Ask HN: Which functional programming language to get started with - v512

Like to learn any functional programming language but having hard time choosing one, Looking for a language which is easier to grasp the fundamentals of functional programming.
======
smt88
I actually think that, compared to OOP, FP has a lot more theory and the
language matters less because the language constructs are simpler. I could see
someone saying "don't learn OOP by writing JavaScript", but for FP, there are
many languages that'll work for you.

Scala is probably a great target language, but I haven't seen tutorials for
Scala for beginners. It's a (relatively) complicated language, and its
adoption seems to be concentrated among people who are already experienced
developers.

All that said, I'd suggest Haskell. It's purely functional, and it actually
forces certain functional practices (e.g. immutable identifiers).

I can't honestly tell you a good place to start because I don't know how much
formal CS education you have, but see if this is your speed:
[http://learnyouahaskell.com](http://learnyouahaskell.com)

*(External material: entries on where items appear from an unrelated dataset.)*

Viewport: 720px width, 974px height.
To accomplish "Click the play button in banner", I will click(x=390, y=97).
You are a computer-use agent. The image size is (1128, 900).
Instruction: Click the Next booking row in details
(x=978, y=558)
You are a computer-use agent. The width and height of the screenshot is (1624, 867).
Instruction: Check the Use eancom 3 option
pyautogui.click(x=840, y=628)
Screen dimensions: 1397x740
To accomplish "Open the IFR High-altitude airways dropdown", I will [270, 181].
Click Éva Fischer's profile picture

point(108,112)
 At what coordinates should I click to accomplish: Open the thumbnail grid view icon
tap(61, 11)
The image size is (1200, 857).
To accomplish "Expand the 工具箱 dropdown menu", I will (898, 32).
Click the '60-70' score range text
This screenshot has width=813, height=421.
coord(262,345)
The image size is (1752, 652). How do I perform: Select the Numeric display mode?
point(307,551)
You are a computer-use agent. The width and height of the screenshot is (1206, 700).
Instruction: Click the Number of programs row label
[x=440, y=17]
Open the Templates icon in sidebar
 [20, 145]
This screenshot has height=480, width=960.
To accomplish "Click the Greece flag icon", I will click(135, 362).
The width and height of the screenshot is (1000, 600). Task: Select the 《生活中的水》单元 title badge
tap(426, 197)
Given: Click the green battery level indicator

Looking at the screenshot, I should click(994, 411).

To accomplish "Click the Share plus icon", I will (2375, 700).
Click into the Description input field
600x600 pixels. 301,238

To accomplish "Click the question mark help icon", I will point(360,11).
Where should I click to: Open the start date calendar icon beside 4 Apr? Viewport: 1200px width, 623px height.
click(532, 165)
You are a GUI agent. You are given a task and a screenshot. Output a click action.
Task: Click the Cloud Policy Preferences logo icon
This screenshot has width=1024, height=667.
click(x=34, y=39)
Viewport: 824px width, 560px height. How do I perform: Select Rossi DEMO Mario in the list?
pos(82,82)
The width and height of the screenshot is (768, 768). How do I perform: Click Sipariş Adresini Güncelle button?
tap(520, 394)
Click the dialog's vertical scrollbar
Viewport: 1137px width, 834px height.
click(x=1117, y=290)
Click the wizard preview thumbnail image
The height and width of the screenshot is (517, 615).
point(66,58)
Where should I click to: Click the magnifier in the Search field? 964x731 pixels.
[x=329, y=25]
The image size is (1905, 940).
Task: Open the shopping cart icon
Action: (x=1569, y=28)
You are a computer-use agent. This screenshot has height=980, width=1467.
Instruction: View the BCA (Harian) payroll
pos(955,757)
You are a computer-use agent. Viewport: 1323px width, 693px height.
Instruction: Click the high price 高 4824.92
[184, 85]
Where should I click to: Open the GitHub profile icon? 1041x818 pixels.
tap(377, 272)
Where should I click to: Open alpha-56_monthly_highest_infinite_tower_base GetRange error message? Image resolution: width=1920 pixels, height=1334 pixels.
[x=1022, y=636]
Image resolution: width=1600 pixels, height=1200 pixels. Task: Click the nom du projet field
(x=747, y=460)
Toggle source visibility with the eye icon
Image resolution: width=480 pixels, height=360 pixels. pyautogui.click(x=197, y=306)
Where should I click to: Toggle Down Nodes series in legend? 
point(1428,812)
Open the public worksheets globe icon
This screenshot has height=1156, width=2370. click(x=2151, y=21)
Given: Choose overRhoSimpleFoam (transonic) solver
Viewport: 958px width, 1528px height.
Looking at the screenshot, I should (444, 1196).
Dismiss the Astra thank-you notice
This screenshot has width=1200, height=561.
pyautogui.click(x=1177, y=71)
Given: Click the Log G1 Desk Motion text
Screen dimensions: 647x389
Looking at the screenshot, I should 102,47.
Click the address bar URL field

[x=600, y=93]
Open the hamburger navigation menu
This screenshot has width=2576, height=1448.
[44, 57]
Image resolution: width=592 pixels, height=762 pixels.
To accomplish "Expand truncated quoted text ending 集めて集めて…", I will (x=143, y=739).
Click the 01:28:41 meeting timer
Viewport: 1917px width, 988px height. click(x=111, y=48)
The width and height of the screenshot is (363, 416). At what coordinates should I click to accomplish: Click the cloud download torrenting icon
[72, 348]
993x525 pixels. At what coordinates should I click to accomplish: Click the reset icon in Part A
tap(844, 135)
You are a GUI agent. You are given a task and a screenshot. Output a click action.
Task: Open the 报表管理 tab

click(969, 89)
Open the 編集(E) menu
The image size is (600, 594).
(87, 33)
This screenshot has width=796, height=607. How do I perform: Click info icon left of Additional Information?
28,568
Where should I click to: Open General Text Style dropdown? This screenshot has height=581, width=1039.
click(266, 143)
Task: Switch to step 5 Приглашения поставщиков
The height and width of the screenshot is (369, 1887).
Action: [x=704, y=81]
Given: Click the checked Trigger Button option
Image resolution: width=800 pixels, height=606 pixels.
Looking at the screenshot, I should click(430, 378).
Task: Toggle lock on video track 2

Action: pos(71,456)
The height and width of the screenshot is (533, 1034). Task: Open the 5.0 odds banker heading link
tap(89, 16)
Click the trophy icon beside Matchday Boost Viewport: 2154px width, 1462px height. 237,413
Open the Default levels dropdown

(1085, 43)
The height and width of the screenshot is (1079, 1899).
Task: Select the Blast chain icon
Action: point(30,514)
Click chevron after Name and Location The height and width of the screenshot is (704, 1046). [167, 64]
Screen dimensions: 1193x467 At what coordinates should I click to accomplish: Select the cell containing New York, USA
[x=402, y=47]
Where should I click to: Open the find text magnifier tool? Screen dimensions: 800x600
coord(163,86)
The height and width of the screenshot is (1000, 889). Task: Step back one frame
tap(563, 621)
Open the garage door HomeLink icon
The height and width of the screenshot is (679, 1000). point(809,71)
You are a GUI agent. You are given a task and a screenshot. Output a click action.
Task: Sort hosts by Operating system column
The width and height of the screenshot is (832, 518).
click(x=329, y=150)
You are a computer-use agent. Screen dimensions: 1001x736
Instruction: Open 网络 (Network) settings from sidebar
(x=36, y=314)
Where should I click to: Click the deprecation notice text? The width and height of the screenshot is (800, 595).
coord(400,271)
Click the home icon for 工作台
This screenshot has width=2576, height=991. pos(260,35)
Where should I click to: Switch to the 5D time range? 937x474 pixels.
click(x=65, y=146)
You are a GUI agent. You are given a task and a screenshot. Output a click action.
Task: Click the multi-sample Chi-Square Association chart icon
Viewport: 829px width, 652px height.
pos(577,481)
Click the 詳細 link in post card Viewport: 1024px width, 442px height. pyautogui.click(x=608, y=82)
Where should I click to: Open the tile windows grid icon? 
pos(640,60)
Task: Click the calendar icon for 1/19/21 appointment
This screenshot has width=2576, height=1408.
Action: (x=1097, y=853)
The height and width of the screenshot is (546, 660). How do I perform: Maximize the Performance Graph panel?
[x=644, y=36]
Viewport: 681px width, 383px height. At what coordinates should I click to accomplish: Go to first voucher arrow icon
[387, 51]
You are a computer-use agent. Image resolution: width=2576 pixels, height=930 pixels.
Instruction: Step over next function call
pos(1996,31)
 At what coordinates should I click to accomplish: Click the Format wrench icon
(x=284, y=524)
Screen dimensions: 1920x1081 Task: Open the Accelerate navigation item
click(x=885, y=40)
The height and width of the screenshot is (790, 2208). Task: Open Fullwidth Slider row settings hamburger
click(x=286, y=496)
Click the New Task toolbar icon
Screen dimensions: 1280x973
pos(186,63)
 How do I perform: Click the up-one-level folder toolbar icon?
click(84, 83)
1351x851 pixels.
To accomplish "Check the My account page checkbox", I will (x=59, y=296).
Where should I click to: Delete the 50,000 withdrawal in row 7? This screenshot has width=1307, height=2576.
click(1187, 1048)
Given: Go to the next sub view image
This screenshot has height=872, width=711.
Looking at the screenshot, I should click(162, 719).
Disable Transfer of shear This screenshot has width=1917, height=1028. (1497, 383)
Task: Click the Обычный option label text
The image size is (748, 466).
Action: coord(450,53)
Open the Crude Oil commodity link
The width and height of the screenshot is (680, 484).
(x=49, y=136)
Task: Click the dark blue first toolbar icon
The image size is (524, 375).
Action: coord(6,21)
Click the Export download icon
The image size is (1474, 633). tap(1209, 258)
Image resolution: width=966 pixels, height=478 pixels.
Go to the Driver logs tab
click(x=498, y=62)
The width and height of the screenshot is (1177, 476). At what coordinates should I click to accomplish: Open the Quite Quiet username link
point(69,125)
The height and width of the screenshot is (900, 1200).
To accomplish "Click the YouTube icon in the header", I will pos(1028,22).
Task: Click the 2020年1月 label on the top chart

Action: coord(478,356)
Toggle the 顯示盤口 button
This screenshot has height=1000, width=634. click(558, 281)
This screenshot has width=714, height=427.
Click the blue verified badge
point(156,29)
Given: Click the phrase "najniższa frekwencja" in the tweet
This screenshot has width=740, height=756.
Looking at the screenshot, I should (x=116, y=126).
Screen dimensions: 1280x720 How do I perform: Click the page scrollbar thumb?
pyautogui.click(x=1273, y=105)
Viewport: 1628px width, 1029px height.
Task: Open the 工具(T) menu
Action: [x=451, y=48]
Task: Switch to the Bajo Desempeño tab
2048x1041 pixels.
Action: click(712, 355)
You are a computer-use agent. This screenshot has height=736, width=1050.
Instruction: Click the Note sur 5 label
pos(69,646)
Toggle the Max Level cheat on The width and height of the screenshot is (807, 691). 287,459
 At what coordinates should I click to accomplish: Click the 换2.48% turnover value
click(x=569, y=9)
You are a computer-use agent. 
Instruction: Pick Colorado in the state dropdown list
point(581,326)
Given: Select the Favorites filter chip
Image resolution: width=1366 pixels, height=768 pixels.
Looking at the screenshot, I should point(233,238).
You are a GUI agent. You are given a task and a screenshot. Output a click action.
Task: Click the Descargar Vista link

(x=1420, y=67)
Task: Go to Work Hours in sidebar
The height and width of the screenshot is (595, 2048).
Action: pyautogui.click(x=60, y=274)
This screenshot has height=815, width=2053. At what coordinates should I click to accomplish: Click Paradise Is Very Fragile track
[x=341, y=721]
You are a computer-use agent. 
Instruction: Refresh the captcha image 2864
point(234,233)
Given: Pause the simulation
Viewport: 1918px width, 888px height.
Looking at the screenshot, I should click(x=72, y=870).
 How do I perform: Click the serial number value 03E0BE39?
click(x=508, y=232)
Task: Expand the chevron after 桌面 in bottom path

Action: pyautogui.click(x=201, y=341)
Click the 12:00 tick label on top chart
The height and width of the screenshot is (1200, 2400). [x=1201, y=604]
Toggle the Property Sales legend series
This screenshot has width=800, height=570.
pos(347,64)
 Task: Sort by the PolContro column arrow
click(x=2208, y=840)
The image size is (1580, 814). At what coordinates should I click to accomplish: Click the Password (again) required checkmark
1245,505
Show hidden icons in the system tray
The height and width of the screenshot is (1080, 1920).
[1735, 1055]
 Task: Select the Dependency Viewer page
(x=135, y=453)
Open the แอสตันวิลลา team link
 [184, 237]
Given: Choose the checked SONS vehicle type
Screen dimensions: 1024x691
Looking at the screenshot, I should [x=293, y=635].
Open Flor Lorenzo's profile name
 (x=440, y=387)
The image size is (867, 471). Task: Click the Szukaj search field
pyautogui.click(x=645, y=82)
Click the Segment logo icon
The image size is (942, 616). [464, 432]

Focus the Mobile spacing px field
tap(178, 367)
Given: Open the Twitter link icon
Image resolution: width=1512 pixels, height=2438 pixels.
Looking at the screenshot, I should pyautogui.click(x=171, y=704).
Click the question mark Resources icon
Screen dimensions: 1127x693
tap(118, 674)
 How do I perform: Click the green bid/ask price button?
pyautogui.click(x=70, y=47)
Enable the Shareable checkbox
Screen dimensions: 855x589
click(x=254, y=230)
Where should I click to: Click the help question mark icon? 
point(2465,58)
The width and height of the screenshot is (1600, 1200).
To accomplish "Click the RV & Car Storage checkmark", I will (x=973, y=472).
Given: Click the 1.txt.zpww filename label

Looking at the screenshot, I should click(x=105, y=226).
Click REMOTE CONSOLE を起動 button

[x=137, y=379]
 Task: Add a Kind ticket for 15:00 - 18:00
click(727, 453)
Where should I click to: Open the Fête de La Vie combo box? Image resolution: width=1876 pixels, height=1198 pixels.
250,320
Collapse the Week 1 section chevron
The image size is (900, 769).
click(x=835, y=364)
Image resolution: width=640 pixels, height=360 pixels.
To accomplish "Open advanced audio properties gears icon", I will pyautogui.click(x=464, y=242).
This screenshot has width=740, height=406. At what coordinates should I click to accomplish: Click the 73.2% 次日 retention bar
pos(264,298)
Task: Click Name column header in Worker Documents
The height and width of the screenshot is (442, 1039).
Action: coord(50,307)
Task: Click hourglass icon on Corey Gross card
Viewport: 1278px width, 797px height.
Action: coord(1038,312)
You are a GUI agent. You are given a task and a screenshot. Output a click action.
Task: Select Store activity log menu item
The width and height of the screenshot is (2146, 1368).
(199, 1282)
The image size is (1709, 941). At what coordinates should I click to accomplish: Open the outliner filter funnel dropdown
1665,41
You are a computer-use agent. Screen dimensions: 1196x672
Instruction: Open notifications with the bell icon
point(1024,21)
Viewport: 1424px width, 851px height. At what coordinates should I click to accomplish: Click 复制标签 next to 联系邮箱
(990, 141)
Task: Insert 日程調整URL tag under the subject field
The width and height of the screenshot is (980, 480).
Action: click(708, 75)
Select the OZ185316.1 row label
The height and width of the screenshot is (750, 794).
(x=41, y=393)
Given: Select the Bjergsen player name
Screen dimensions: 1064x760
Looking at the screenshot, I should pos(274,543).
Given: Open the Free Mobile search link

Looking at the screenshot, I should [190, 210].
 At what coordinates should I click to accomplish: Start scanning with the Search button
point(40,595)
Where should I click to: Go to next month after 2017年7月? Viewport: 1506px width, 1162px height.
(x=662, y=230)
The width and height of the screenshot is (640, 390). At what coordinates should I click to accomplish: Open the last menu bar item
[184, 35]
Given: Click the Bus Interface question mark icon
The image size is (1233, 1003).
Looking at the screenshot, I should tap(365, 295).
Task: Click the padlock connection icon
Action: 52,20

There's also Real World Haskell, a tree book that is now a free e-book:
[http://book.realworldhaskell.org/read/](http://book.realworldhaskell.org/read/)
(please excuse my rhymes).

------
darthVapor
I would say Scala if you have any background in java. Scala isn't strict so if
you're working on a time sensitive project you can still use OO to get the job
done in time. Other than that Common Lisp might be a good starting point.